### REQUIREMENT:
Reproduce the data below with every "pixels" replaced by "px" and everything else unchanged, leaving the pictures out.

[Data on locating words and elements]
□ □ □ □ □ □ □

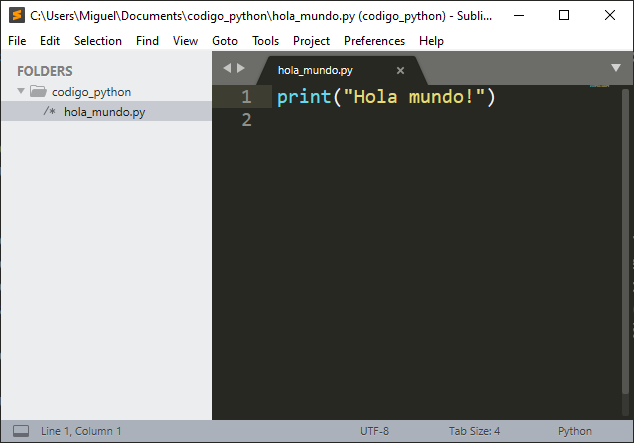Click the print("Hola mundo!") code line
The image size is (634, 443).
[x=386, y=97]
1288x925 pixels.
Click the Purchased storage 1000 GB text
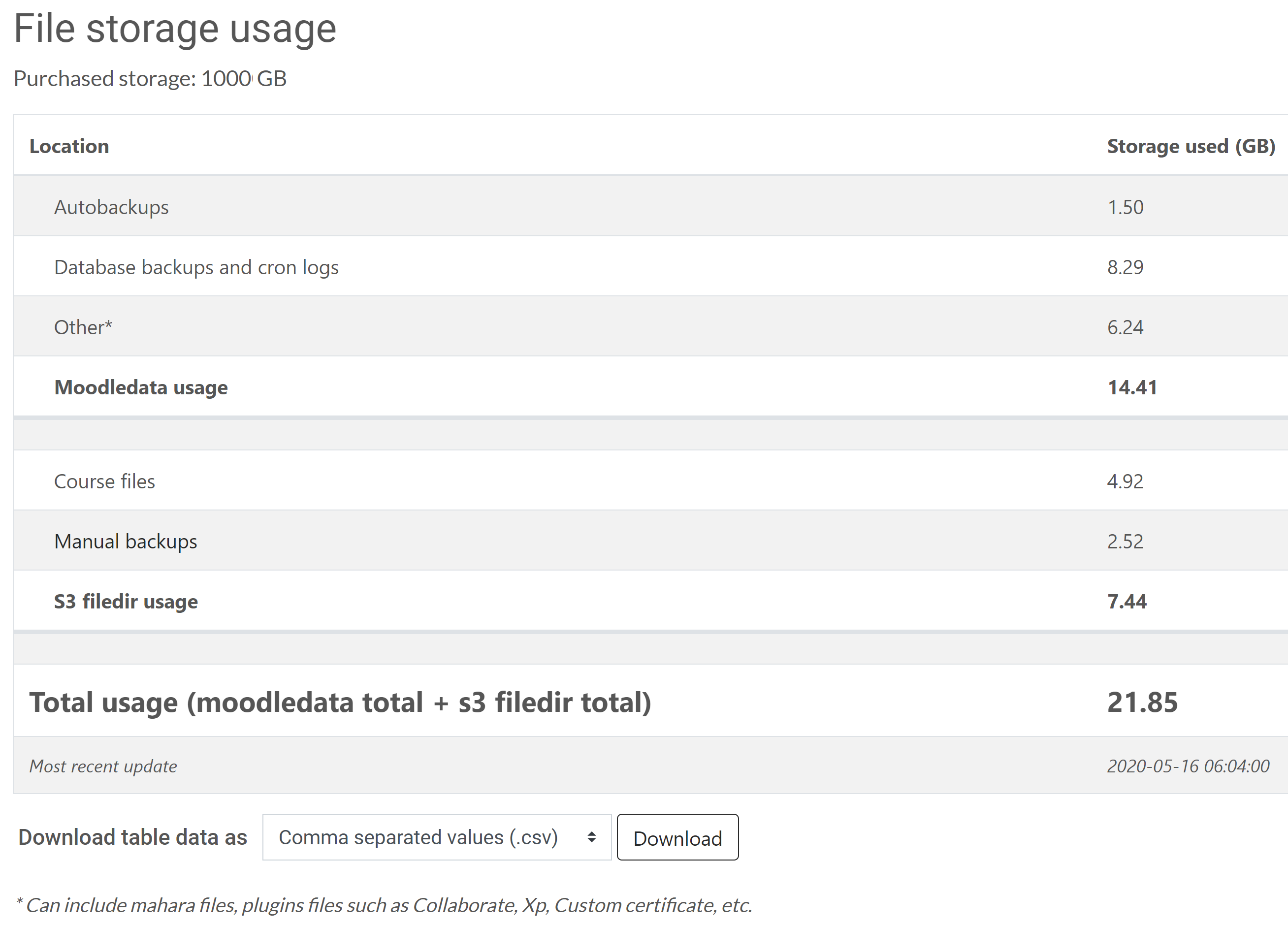tap(151, 79)
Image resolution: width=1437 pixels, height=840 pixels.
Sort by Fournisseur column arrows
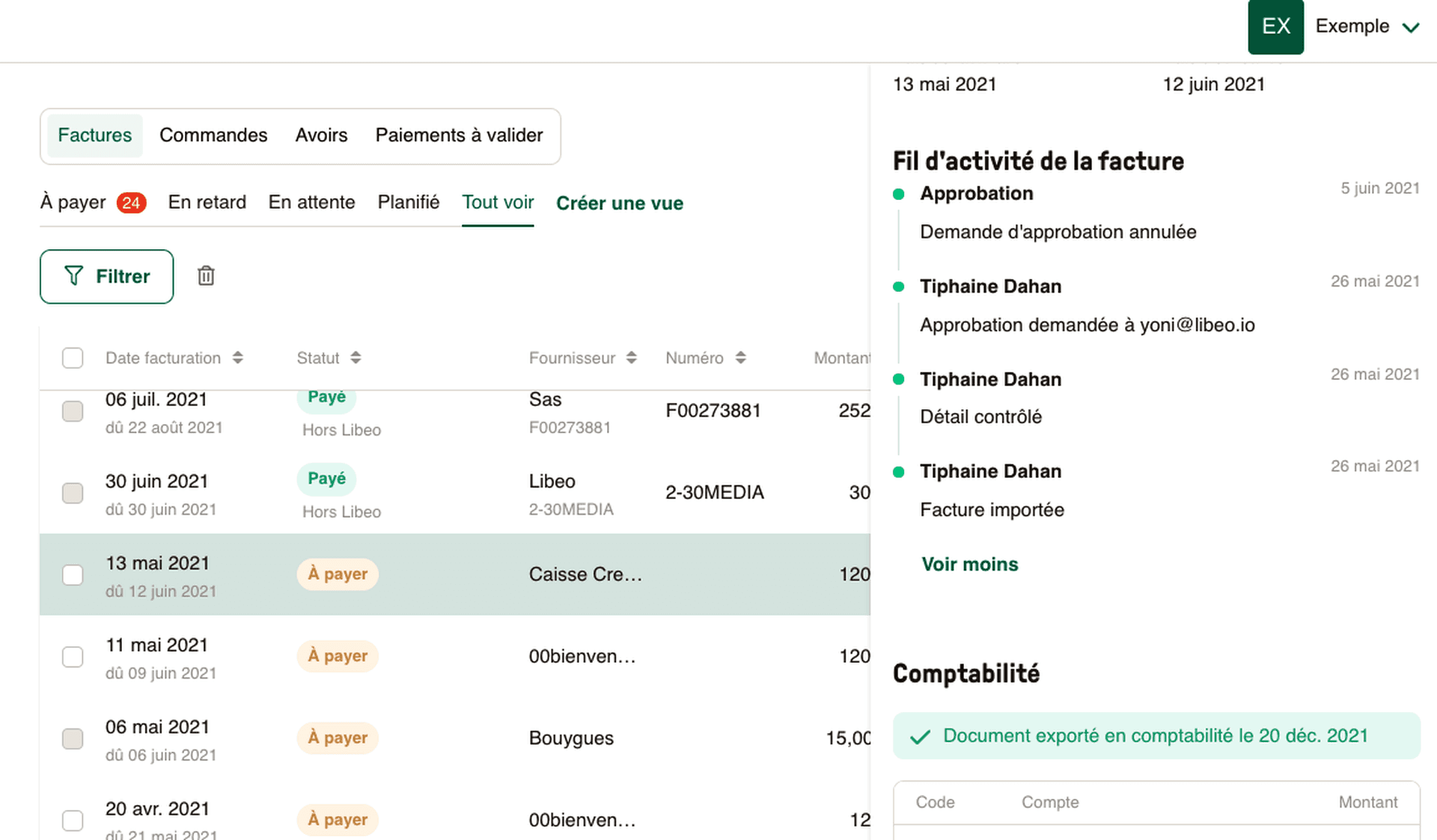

□ □ □ □ □ □ □

### RESULT OF THIS TASK:
Click the print("Hola mundo!") code line
The image size is (634, 443).
[x=386, y=97]
1288x925 px.
Click the Purchased storage 1000 GB text
tap(151, 79)
Image resolution: width=1437 px, height=840 px.
Sort by Fournisseur column arrows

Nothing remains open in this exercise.